## Dataset extract
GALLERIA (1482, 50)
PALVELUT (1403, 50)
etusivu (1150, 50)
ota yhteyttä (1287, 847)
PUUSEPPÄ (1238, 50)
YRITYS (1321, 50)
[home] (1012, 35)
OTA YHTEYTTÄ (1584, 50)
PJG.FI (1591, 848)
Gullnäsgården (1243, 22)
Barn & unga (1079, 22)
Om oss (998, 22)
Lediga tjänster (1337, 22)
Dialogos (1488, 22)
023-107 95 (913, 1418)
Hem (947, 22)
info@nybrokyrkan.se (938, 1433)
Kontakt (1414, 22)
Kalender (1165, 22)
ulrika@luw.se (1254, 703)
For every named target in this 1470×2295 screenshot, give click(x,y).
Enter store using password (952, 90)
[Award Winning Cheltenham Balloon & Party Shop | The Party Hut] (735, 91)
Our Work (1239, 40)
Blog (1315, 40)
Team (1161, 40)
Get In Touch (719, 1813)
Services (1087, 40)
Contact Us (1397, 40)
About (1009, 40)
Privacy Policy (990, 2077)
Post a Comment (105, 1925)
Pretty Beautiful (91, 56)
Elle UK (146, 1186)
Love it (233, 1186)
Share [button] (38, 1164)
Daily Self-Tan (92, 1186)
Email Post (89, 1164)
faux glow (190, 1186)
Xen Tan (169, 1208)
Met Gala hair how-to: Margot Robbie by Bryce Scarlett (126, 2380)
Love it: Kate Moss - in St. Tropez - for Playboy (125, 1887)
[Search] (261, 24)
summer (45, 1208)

## Work to be completed
Lines with the string "Love": pick each one out of the material and return it.

## Result for this exercise
Love it (233, 1186)
Love it: Kate Moss - in St. Tropez - for Playboy (125, 1887)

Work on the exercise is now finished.